===== DATA IN THIS EXERCISE
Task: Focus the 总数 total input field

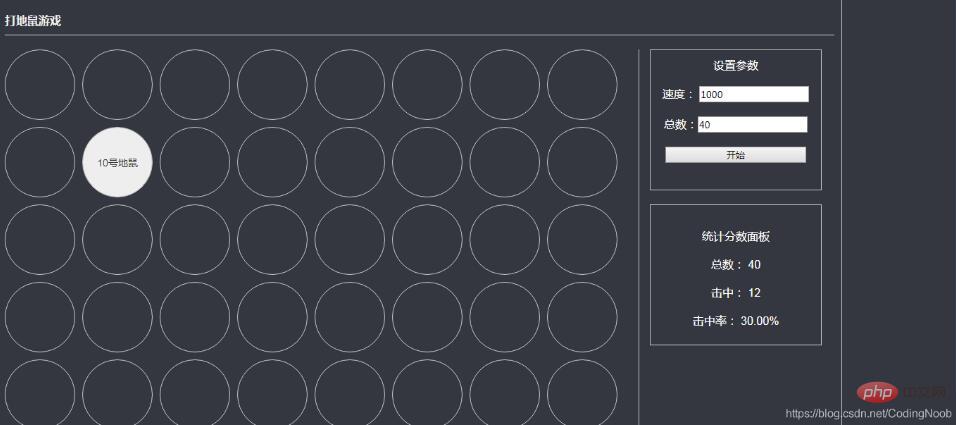Action: (752, 124)
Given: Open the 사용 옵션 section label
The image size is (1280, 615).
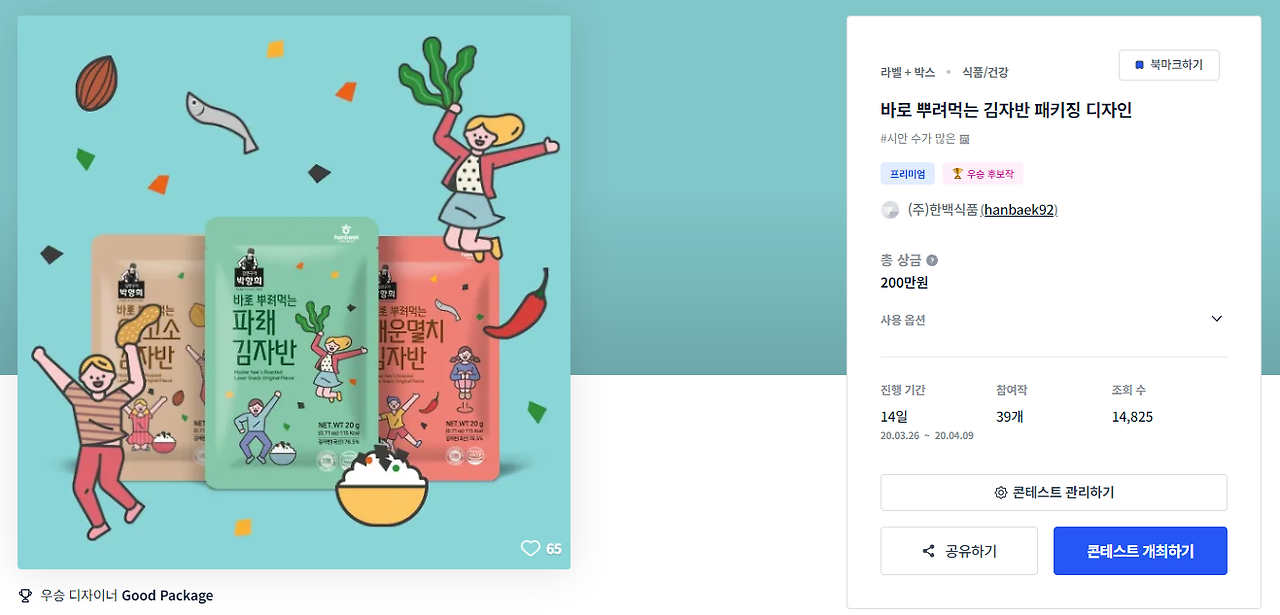Looking at the screenshot, I should coord(903,320).
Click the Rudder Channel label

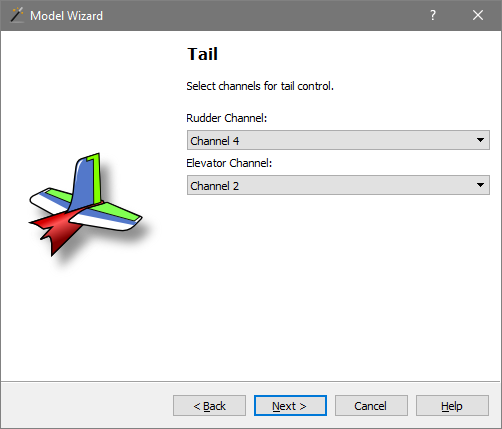pyautogui.click(x=227, y=118)
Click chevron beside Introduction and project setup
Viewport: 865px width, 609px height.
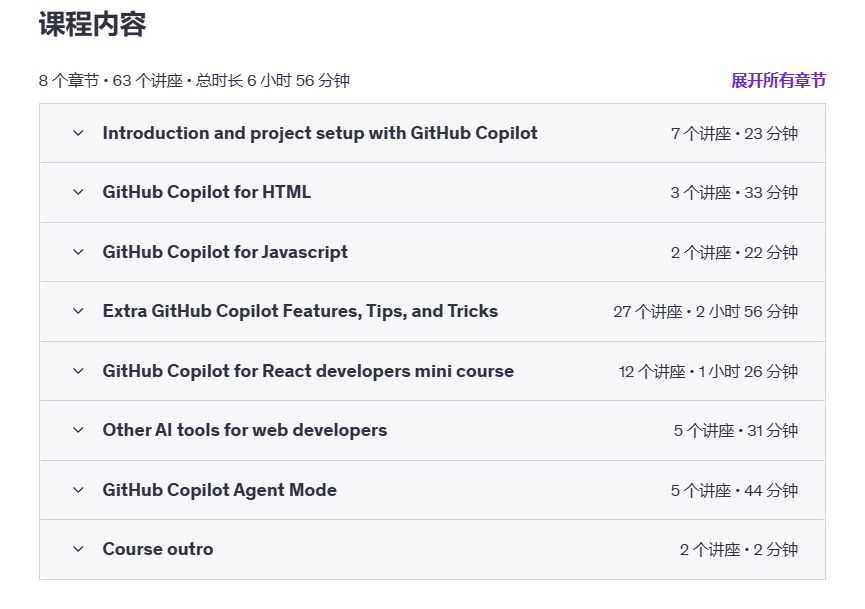(x=78, y=133)
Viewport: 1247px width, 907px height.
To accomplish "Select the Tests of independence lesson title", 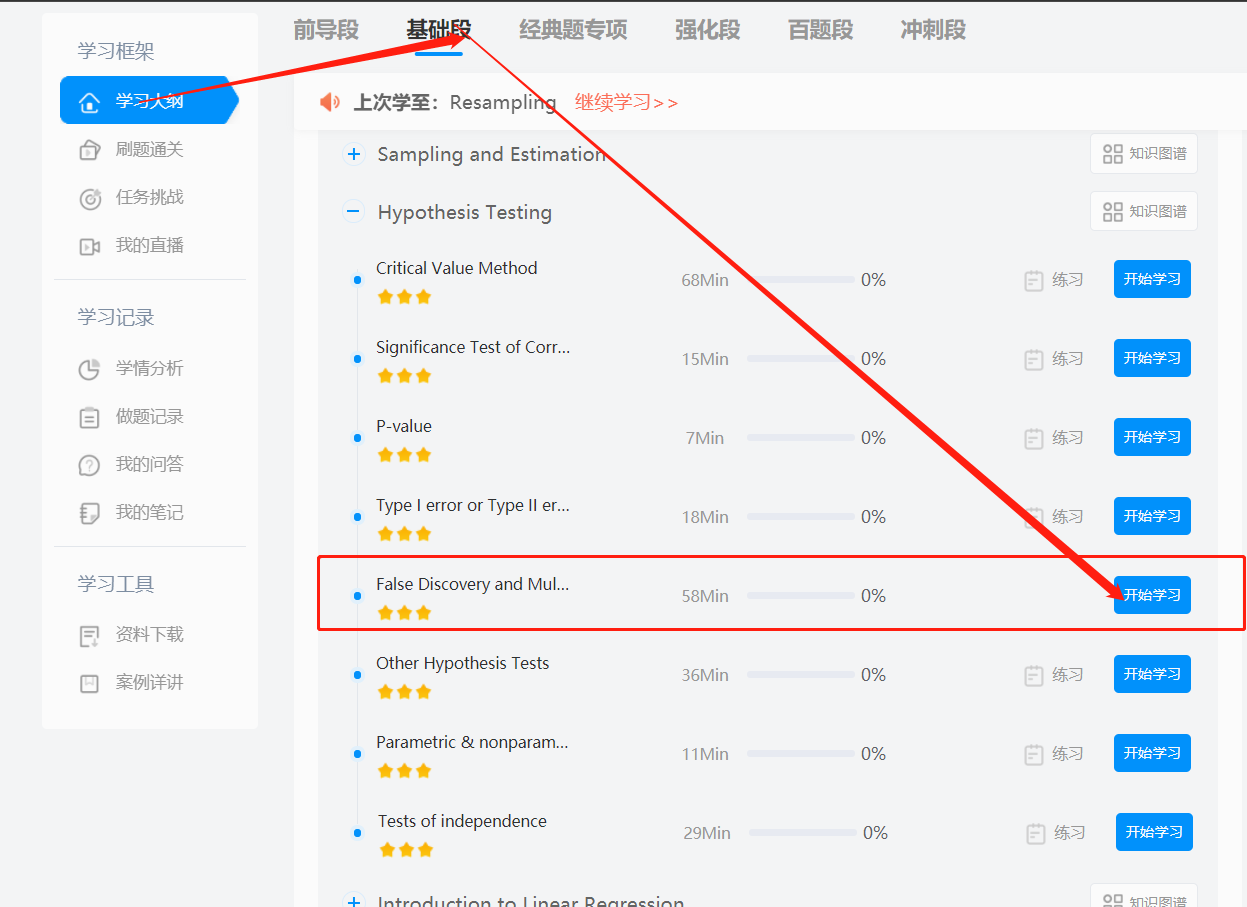I will coord(462,821).
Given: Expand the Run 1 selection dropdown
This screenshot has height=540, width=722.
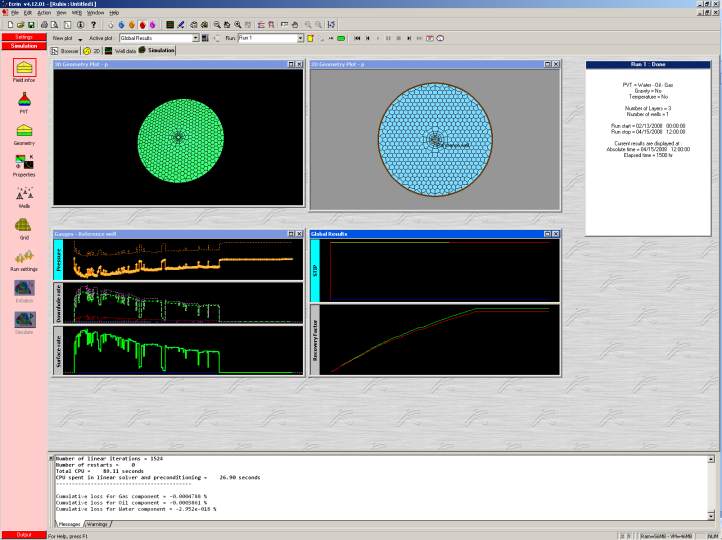Looking at the screenshot, I should tap(299, 38).
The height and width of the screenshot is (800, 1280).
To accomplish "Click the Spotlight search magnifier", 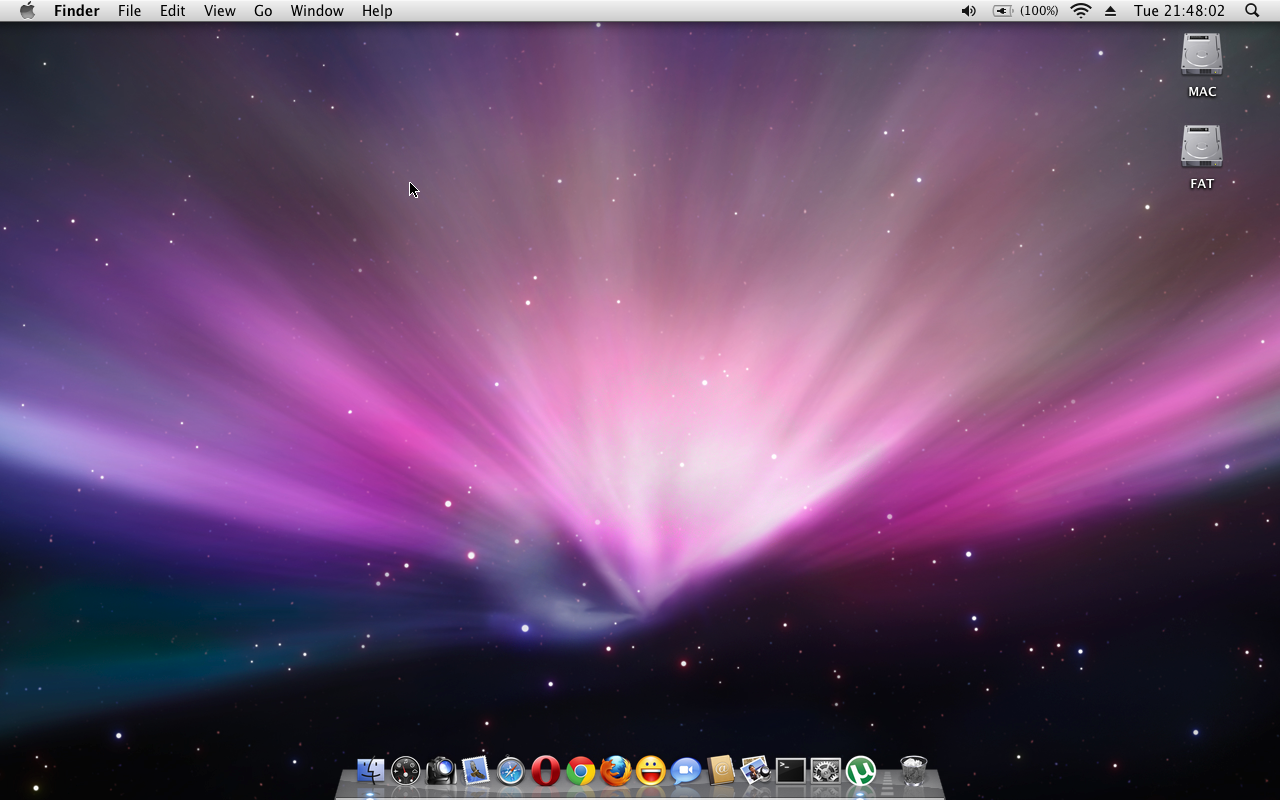I will click(x=1252, y=11).
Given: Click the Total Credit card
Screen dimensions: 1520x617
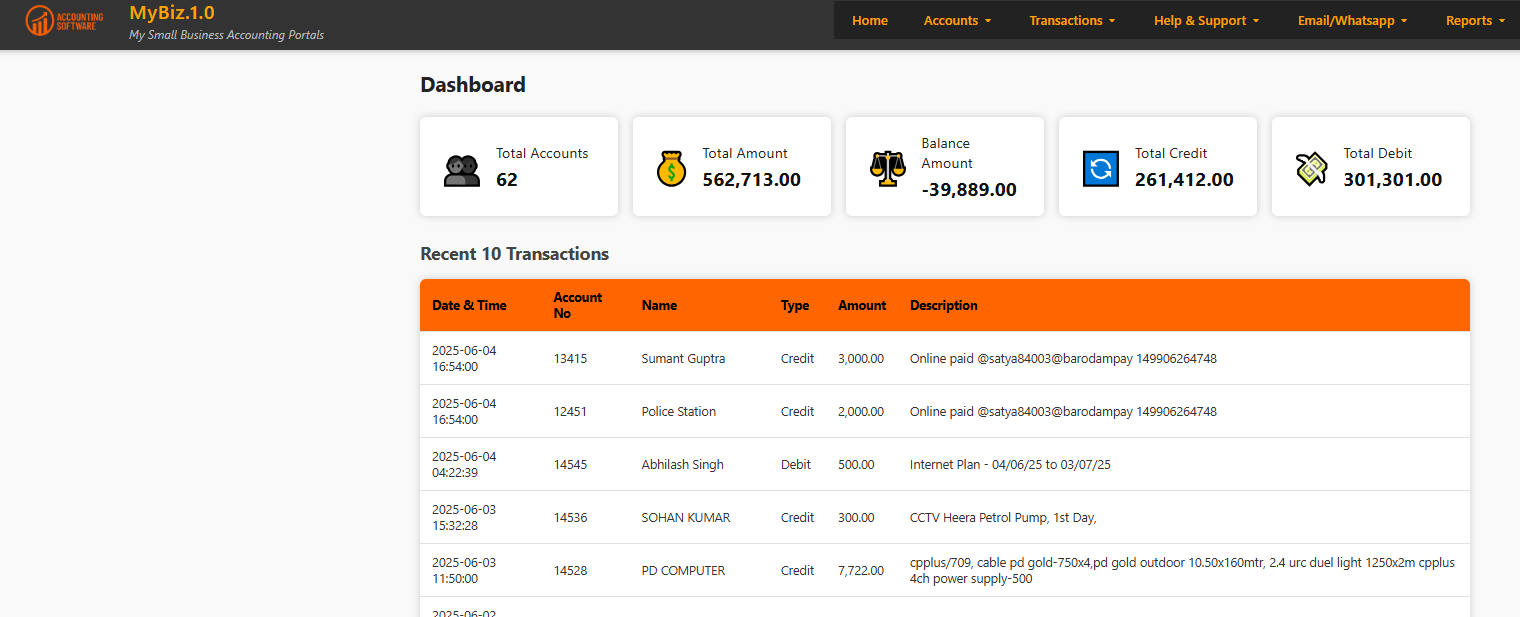Looking at the screenshot, I should coord(1157,166).
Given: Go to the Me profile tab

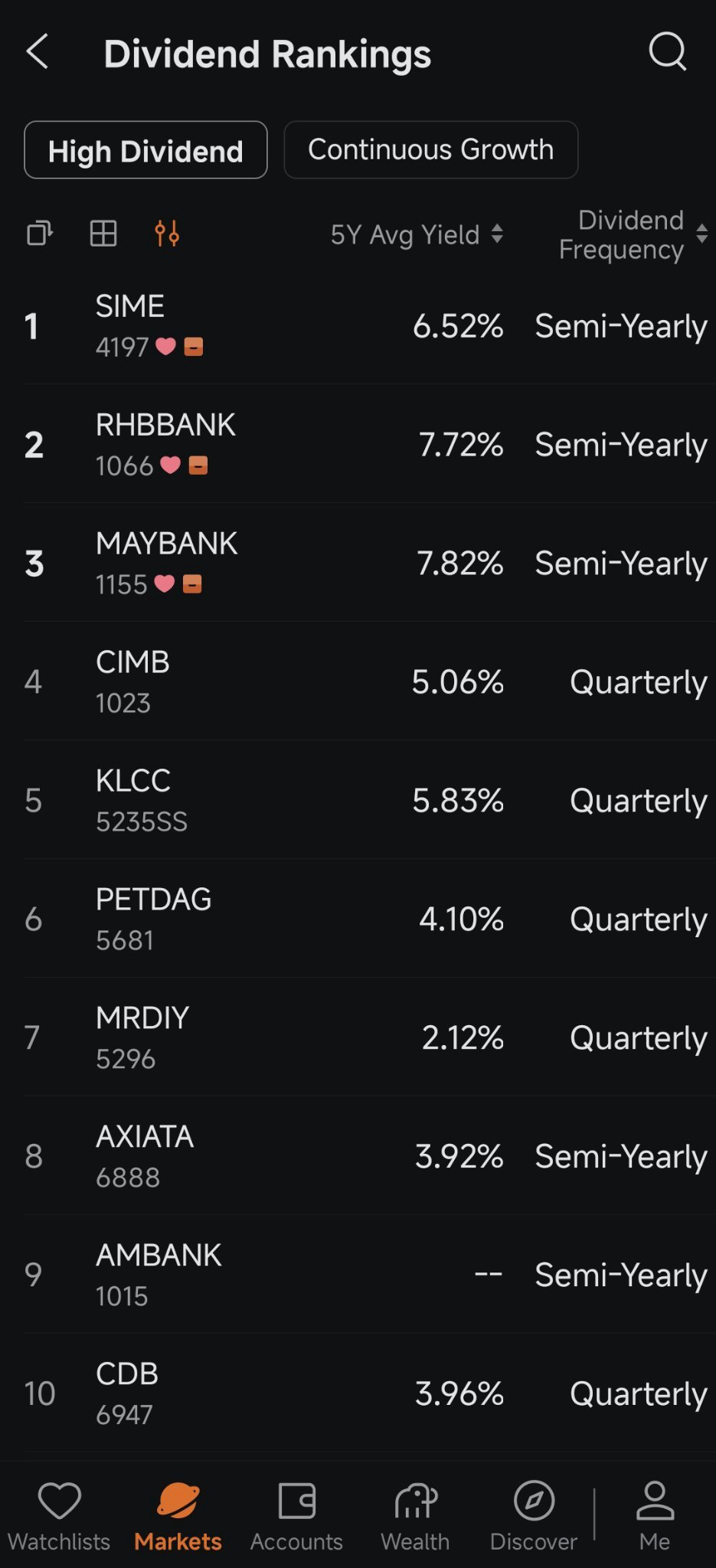Looking at the screenshot, I should (655, 1516).
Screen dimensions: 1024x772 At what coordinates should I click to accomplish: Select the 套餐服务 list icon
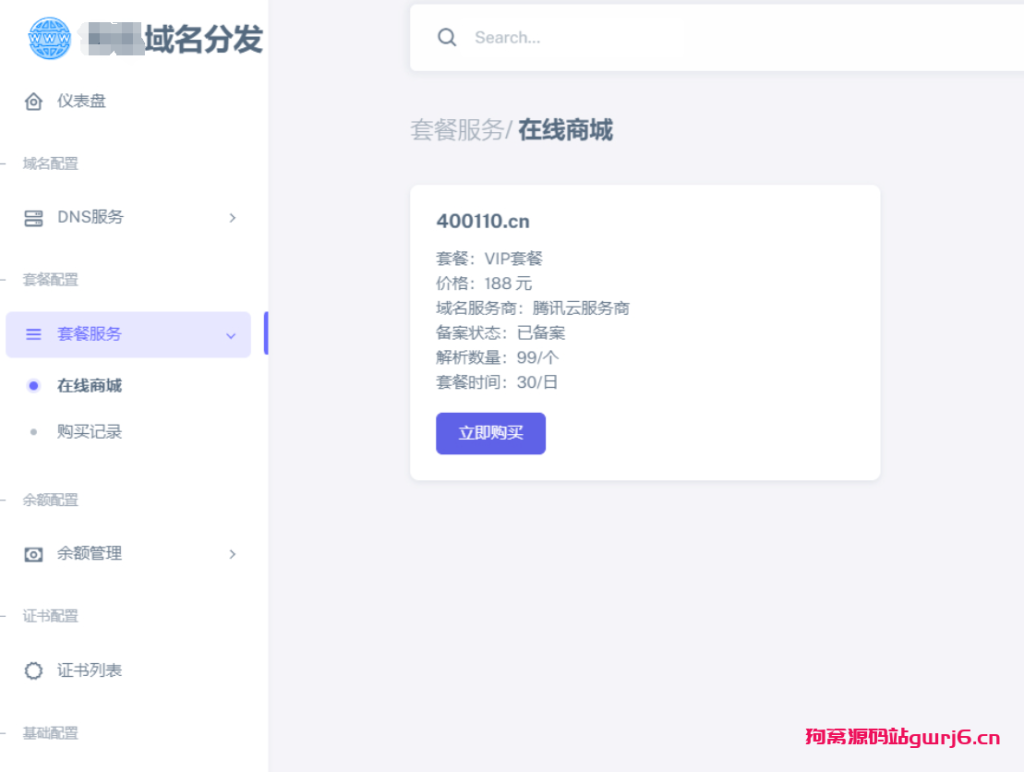point(33,334)
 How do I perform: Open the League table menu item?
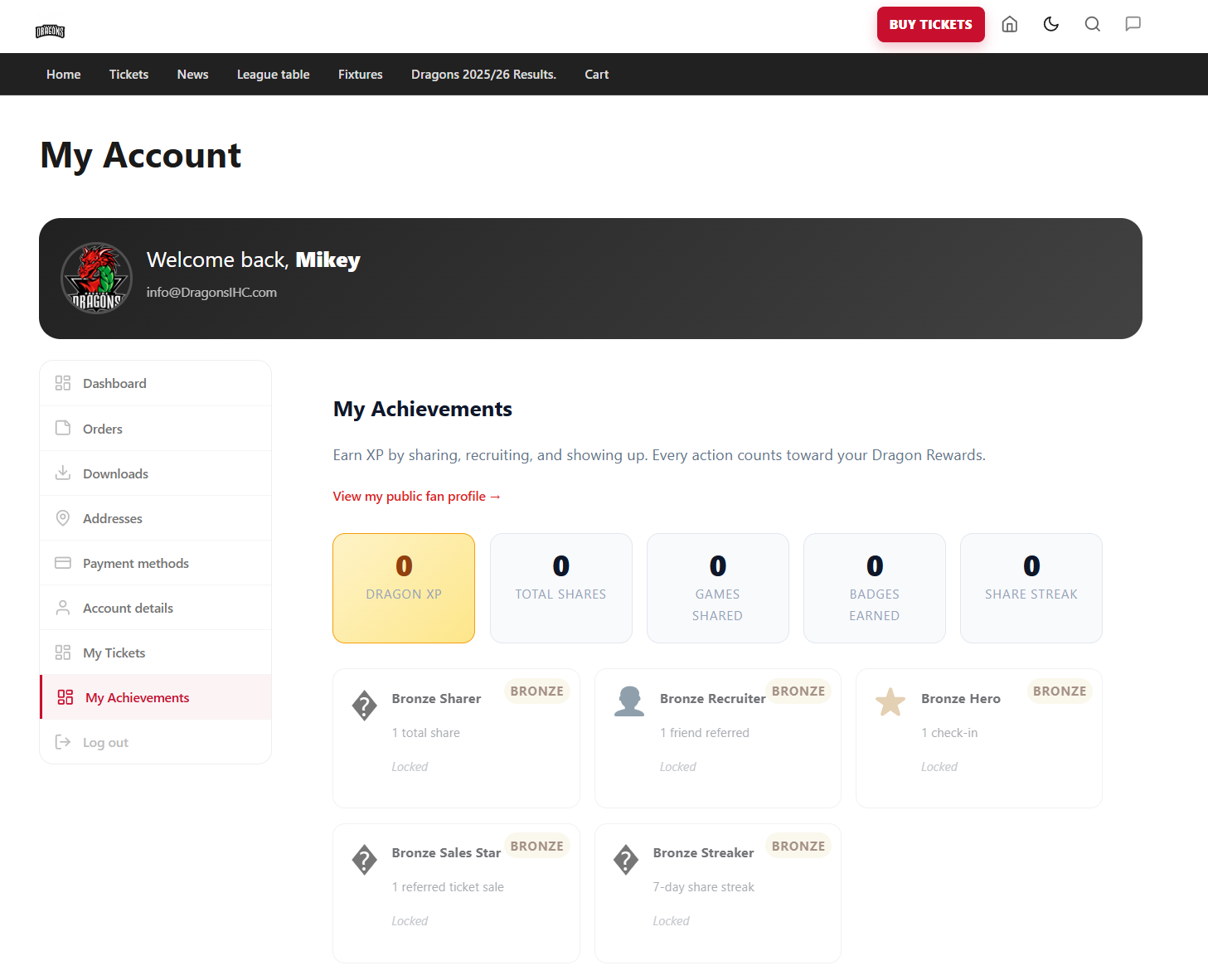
==========
Reproduce each line of the records in which "Open" appears.

**PROBLEM SOLUTION**:
Given: Open the 사용 옵션 section label
 How do I perform: Open the League table menu item?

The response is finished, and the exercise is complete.